Lexington Humane Society adds dog yoga, cat yoga, and Mutt Strut to May lineup
Dog yoga with solidcore lands on May 10 for $35, and Lexington Humane Society pairs it with cat yoga and Mutt Strut in a full month of fundraising.

Lexington Humane Society is turning May into a full community calendar, and dog yoga is one of the anchor events. Dog Yoga with solidcore is set for May 10 from 12:00 p.m. to 1:00 p.m. at 1600 Old Frankfort Pike in Lexington, Kentucky, with tickets priced at $35. Participants are asked to bring their own mat and spend the hour with sweet adoptable pups, a setup that makes the class feel less like a novelty and more like part of the shelter’s regular programming.

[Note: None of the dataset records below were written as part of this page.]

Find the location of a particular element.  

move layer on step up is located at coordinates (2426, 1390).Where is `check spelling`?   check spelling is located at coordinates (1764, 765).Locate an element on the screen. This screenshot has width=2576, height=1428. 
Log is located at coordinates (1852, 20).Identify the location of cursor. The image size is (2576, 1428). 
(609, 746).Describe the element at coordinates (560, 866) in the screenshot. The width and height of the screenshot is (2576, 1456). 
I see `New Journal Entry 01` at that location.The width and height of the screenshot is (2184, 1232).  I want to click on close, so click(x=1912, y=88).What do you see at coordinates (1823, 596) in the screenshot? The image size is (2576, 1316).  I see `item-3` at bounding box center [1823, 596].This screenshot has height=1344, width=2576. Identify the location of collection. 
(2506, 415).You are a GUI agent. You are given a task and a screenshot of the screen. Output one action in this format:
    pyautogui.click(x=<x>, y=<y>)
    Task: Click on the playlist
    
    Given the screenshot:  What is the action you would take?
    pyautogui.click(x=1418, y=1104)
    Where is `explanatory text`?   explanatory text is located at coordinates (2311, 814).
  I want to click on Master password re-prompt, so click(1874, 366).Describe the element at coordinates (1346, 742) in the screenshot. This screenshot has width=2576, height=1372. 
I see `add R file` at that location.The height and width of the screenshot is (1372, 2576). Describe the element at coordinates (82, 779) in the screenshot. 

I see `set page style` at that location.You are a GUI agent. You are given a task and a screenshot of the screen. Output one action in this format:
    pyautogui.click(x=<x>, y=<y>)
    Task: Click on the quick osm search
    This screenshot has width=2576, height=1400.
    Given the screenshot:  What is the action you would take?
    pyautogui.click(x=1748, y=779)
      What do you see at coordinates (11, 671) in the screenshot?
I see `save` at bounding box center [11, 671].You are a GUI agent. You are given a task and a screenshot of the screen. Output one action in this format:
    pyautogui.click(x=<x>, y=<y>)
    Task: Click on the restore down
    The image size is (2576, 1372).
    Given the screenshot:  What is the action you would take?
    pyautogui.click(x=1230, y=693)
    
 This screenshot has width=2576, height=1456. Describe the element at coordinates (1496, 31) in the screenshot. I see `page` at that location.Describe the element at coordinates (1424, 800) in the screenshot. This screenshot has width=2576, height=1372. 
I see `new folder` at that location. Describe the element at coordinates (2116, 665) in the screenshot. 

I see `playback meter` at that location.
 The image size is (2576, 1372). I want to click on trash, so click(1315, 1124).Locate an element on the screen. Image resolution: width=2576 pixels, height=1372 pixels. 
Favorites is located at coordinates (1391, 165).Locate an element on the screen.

The pairing with solidcore gives the event a broader reach. Solidcore’s Lexington studio is at The Summit at Fritz Farm, and the brand describes itself as a high-intensity, low-impact, Pilates-inspired workout studio. That kind of recognizable fitness partner helps Lexington Humane Society put doga in front of people who may come for the workout name first and the rescue mission second, which is exactly how a fundraising calendar starts to build momentum. The society’s May lineup also includes Cat Yoga on May 14 and Mutt Strut on May 25, a sequence that keeps supporters coming back through the month instead of showing up for one isolated event.
That pattern is not new for the shelter. Its event archive already shows pet-yoga programming in 2024, including Puppy Yoga at VIBE and Cat Yoga led by VIBE Barre & Fitness. May’s slate suggests Lexington Humane Society is refining that model, using wellness events to keep adoptable animals visible while offering different ways for people to plug in, whether they prefer yoga, a pet-focused gathering, or a walk-run style fundraiser.
The fundraising piece matters, especially at this time of year. Lexington Humane Society says the funds from Mutt Strut come “at a critical time of year when the number of animals in need is at its highest, and donations are hard to come by.” The organization says its broader mission is to end preventable and unnecessary pet homelessness in Lexington through adoption, spay/neuter, humane education, and intake aversion.
Its scale is already visible in the numbers from 2025: 3,842 animals adopted, 1,652 animals fostered, 1,730 free and low-cost spay/neuter surgeries, 160 matches made through its First Contact Service, and food provided to 639 households through its pet food pantry. In that context, dog yoga is not a side show. It is one more way Lexington Humane Society keeps the mission in motion, one mat and one pup at a time.